It’s not just fast fashion I’ve had trouble with in terms of fitting, either. It’s just that somehow it feels more okay to go out in badly-fitting t-shirts from the Gap than badly-fitting made-to-measure tops or expensive linen dresses that I’ve ordered from ethical boutiques online. The expensive stuff is clearly made to a much higher standard than the cheaper stuff, but it tends not to actually fit any better and so I can’t pretend to cultivate an air of indifference.
I’ve come to realise that part of the issue is I just don’t have a fashionable figure. I’ve chosen the word ‘fashionable’ specifically because it really is about what’s fashionable, and with many small ethical retailers I wear the L or XL (and most of these only go up to L or XL), and in a few I’m too large in the bust for even their biggest size.
For reference, I wear about a UK12-14, but in non-stretchy fabrics sometimes need a 16 for my bust. This means that I do have thin privilege here, and if I’m struggling to find ethical clothing that fits me then it must be much harder for women who are plus size. As a sidenote, I’m using the term ‘ethical clothing’ as shorthand here, for brands that pay fair wages and source their materials sustainably, but can it really be called ethical when more than half of women – the average woman in the UK wears a size 16 (warning for potentially triggering content at that link) – are excluded from wearing your clothes?

• • • •

Can you copy word for word the part of the passage on ethical clothing fit that opens with the words containing "For reference, I" and closes with "wearing your clothes?"? The lines that follow the passage on ethical clothing fit are separate material with no connection to it.

• • • •

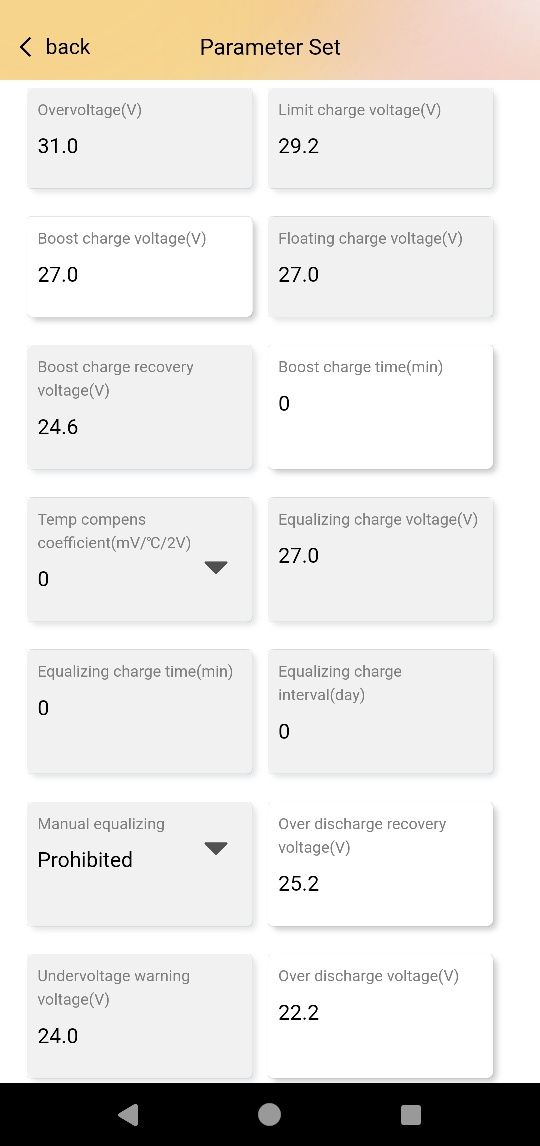Open Floating charge voltage card
The image size is (540, 1146).
(381, 267)
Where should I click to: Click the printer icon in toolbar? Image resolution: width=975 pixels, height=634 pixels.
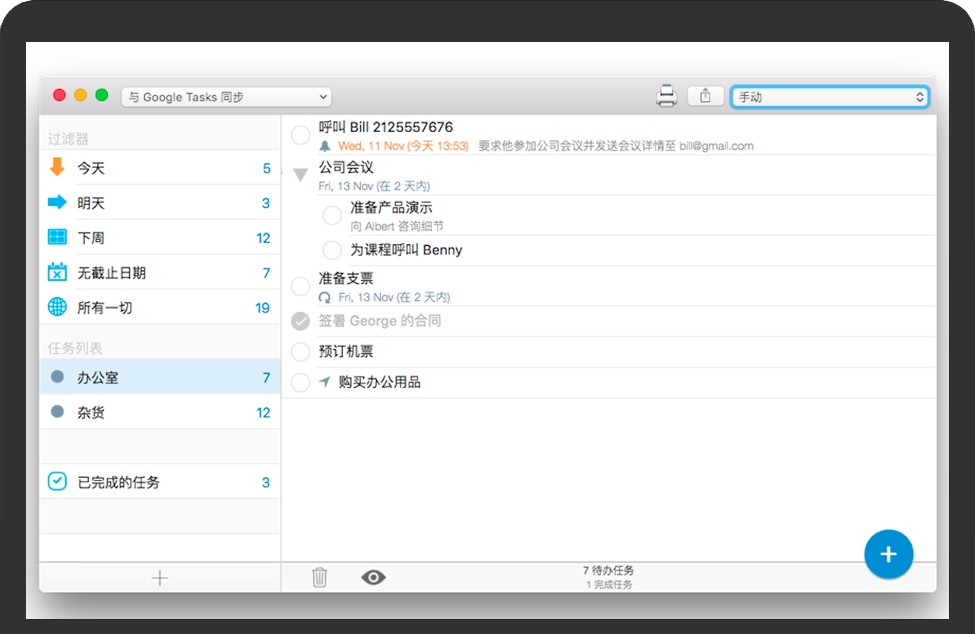(x=666, y=96)
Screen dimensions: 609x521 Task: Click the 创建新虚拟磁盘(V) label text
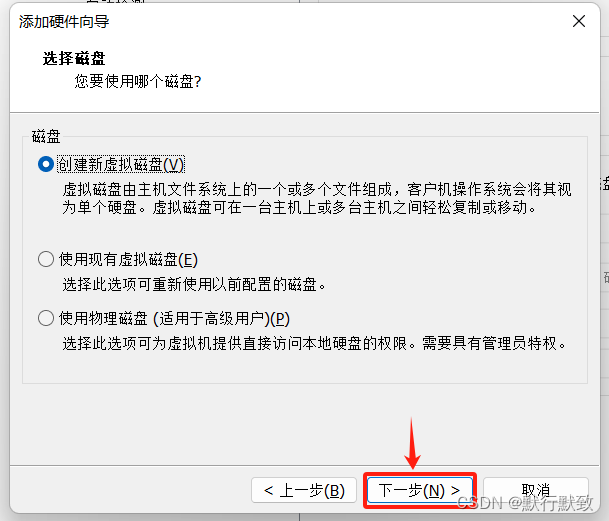(121, 165)
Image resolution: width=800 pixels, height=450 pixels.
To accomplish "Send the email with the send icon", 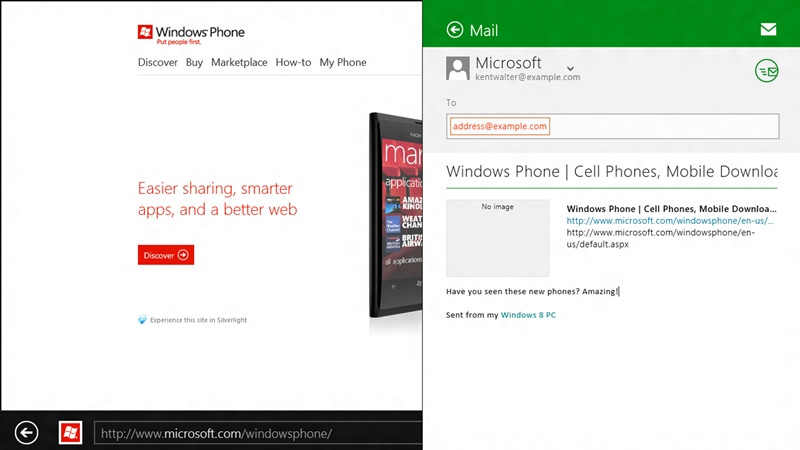I will point(766,70).
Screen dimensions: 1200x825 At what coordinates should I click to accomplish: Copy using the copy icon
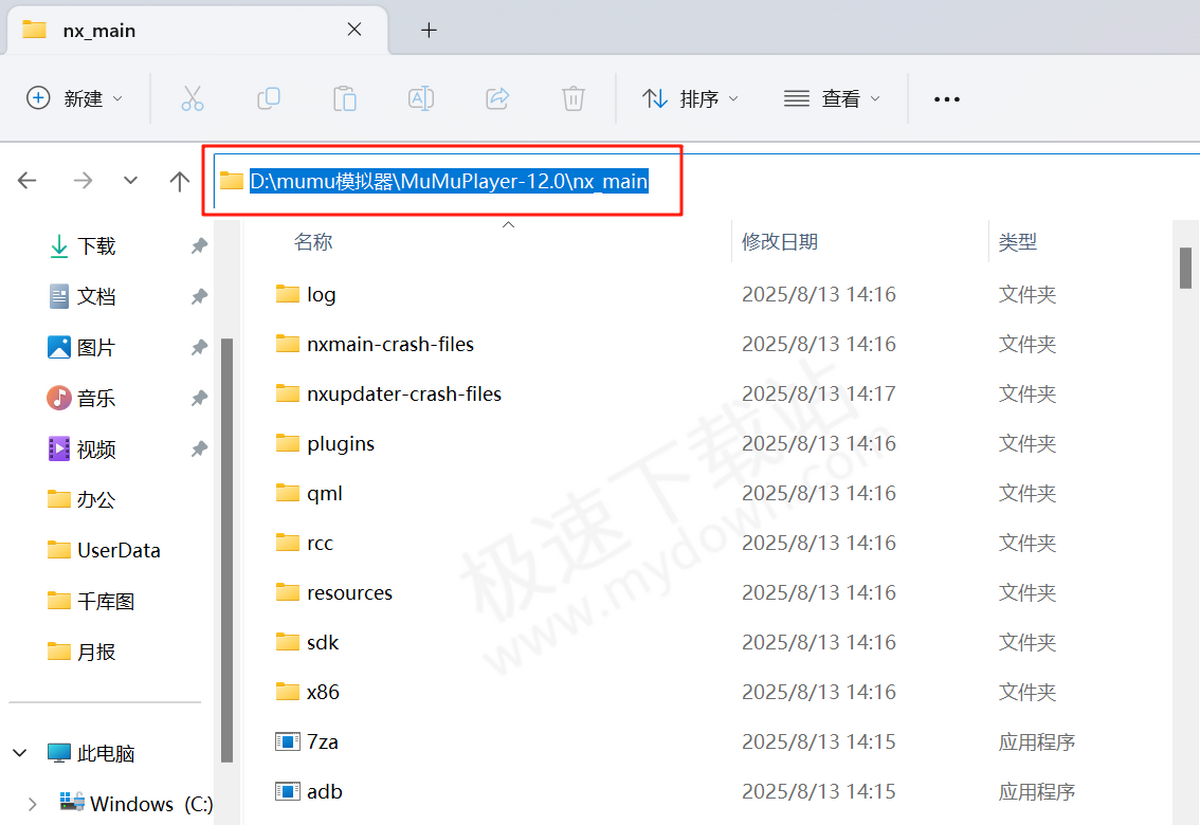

• • • •

▸ SOLUTION TO THIS EXERCISE:
For reference, I wear about a UK12-14, but in non-stretchy fabrics sometimes need a 16 for my bust. This means that I do have thin privilege here, and if I’m struggling to find ethical clothing that fits me then it must be much harder for women who are plus size. As a sidenote, I’m using the term ‘ethical clothing’ as shorthand here, for brands that pay fair wages and source their materials sustainably, but can it really be called ethical when more than half of women – the average woman in the UK wears a size 16 (warning for potentially triggering content at that link) – are excluded from wearing your clothes?